INSTRUCTIONS FOR THE TASK: Look below for the line with "Click the 是否专利货源 label" and the line with "Open ohio chungus name on the 2h tweet"; repeat exactly those two lines and all lines between them, but no pictures.

EXERCISE INPUTS:
*** Block opens ***
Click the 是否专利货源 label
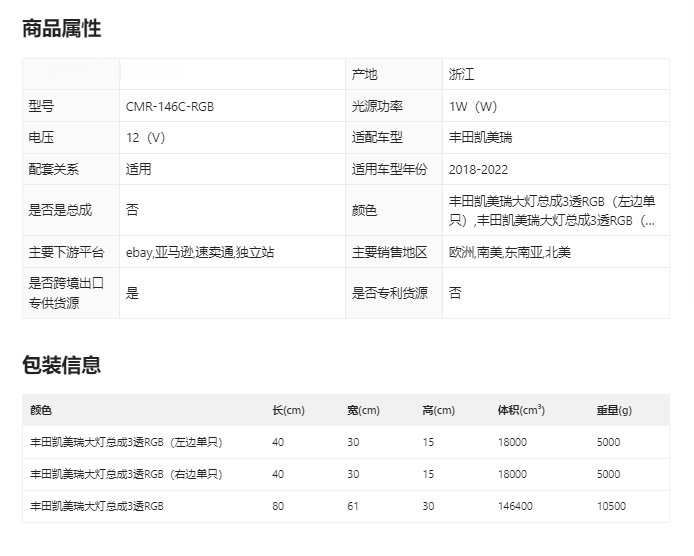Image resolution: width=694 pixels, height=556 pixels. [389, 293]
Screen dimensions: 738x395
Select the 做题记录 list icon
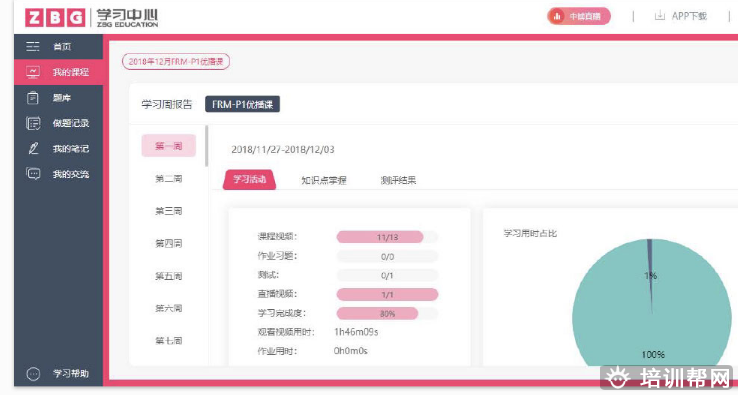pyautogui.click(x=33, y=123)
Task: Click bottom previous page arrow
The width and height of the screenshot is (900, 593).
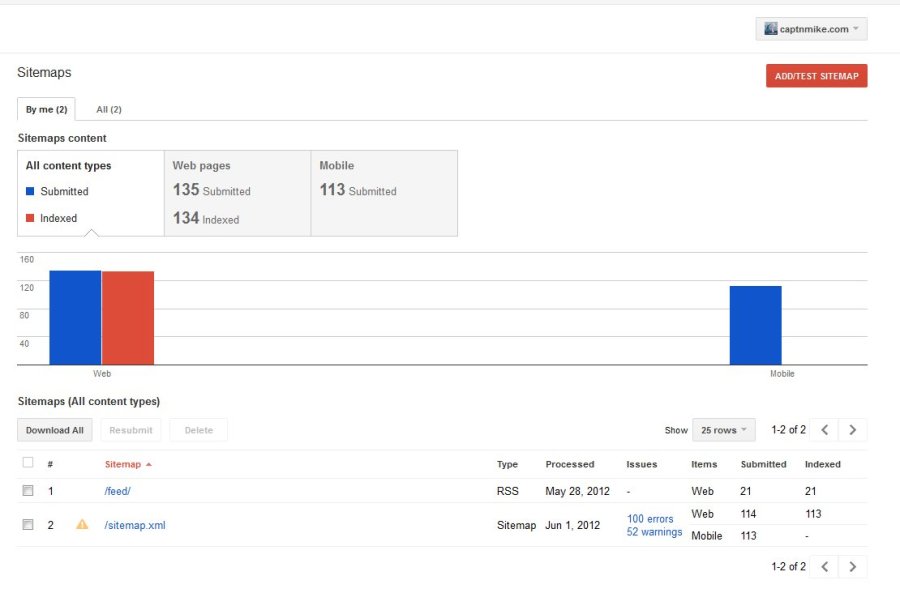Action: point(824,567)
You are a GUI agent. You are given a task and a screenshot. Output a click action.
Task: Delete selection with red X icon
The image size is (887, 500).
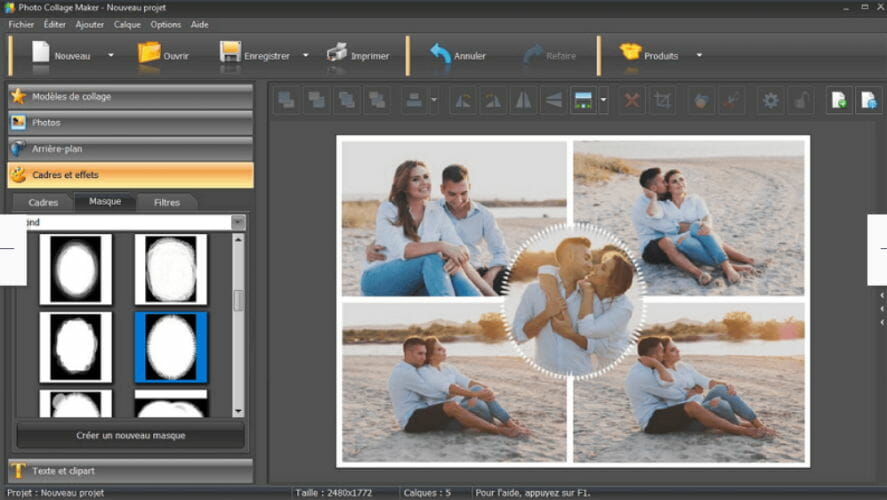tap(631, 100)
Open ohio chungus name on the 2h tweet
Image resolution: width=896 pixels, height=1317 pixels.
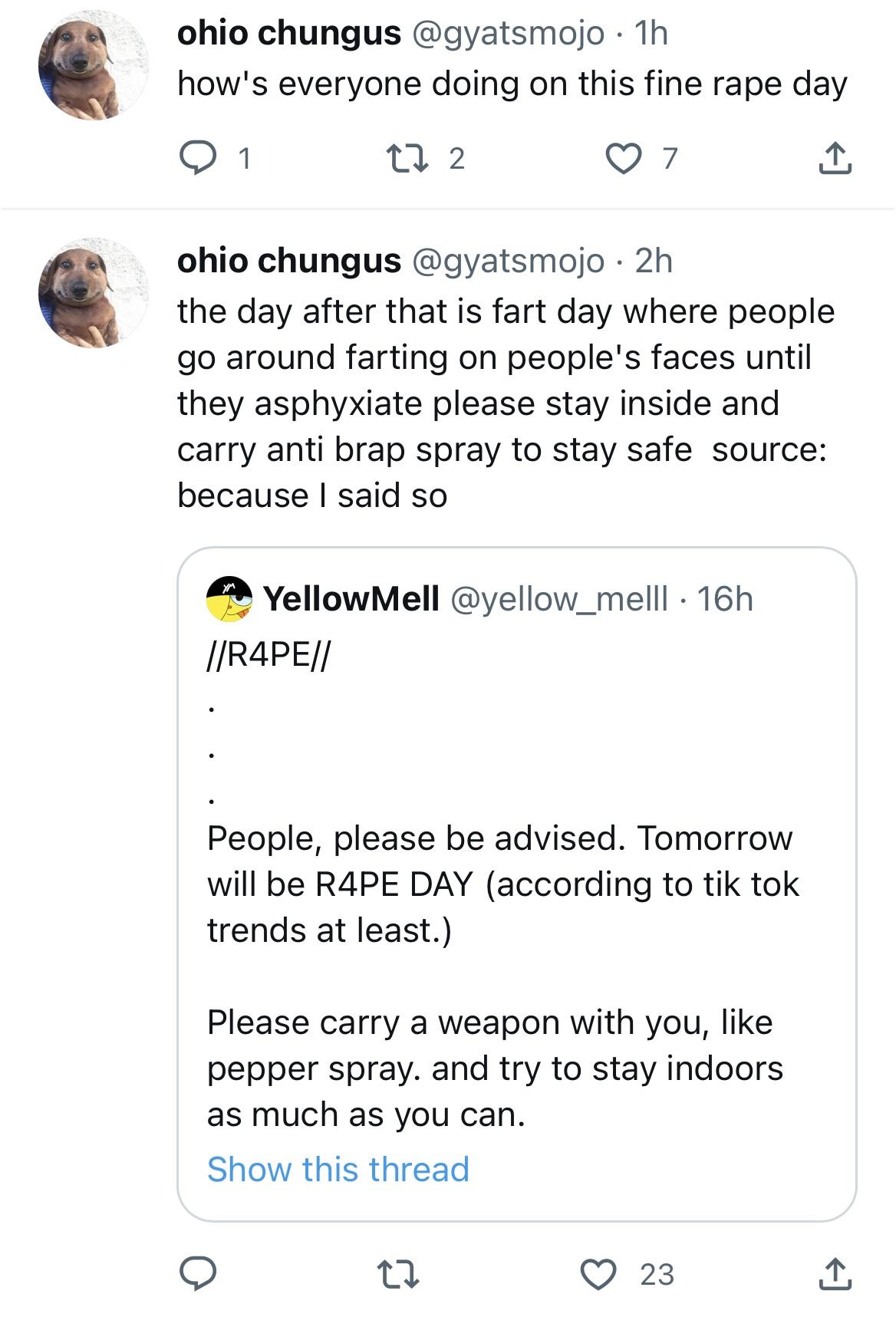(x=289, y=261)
*** Block closes ***
*** Block opens ***
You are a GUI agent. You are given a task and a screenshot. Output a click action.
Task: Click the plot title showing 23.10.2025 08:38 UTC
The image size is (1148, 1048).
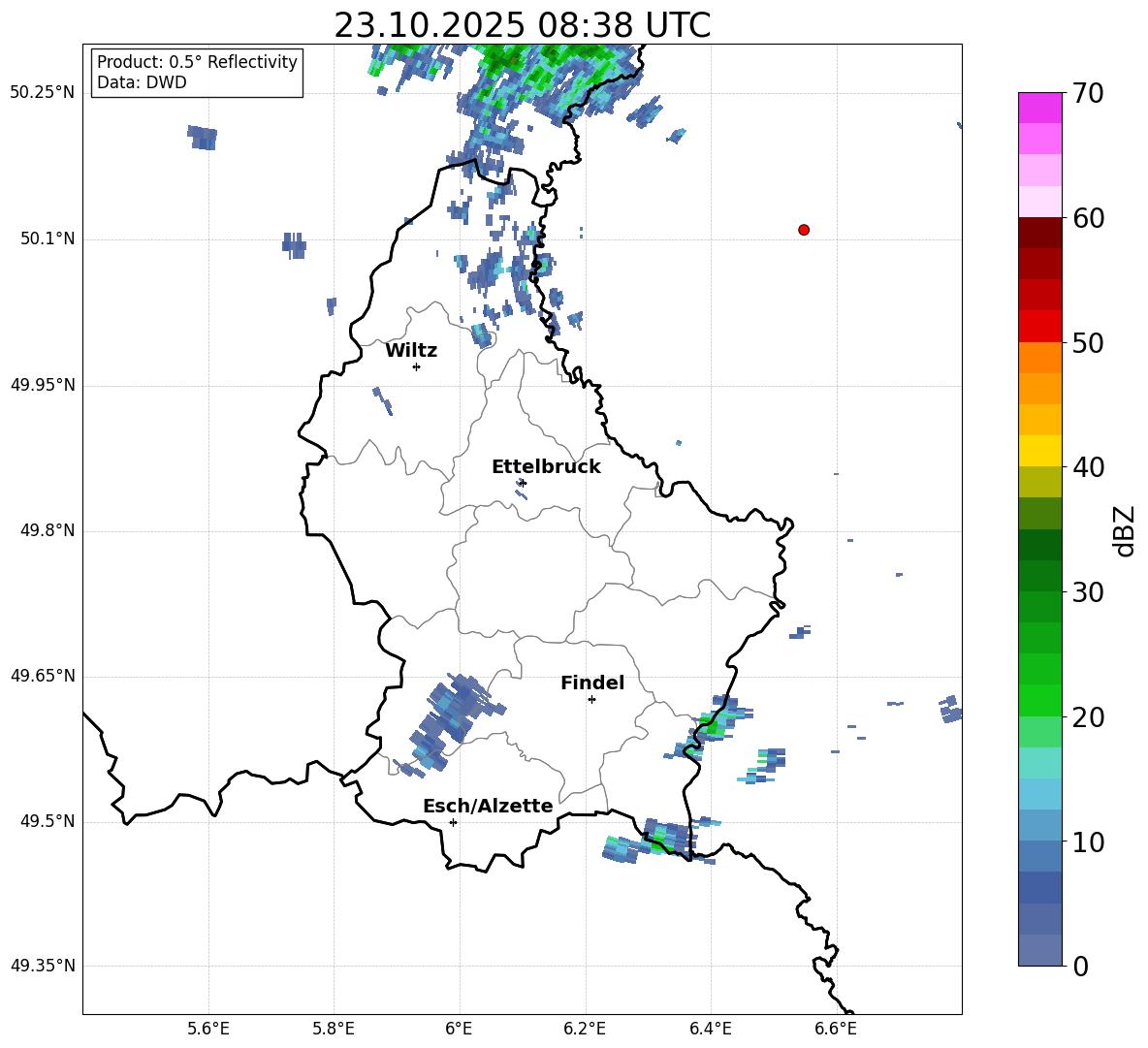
*** Block closes ***
TASK OUTPUT:
Click the 是否专利货源 label
Image resolution: width=694 pixels, height=556 pixels. [389, 293]
Screen dimensions: 738x395
Select the 做题记录 list icon
pyautogui.click(x=33, y=123)
Task: Click bottom previous page arrow
The width and height of the screenshot is (900, 593).
Action: point(824,567)
You are a GUI agent. You are given a task and a screenshot. Output a click action.
Task: Delete selection with red X icon
The image size is (887, 500).
tap(631, 100)
Open ohio chungus name on the 2h tweet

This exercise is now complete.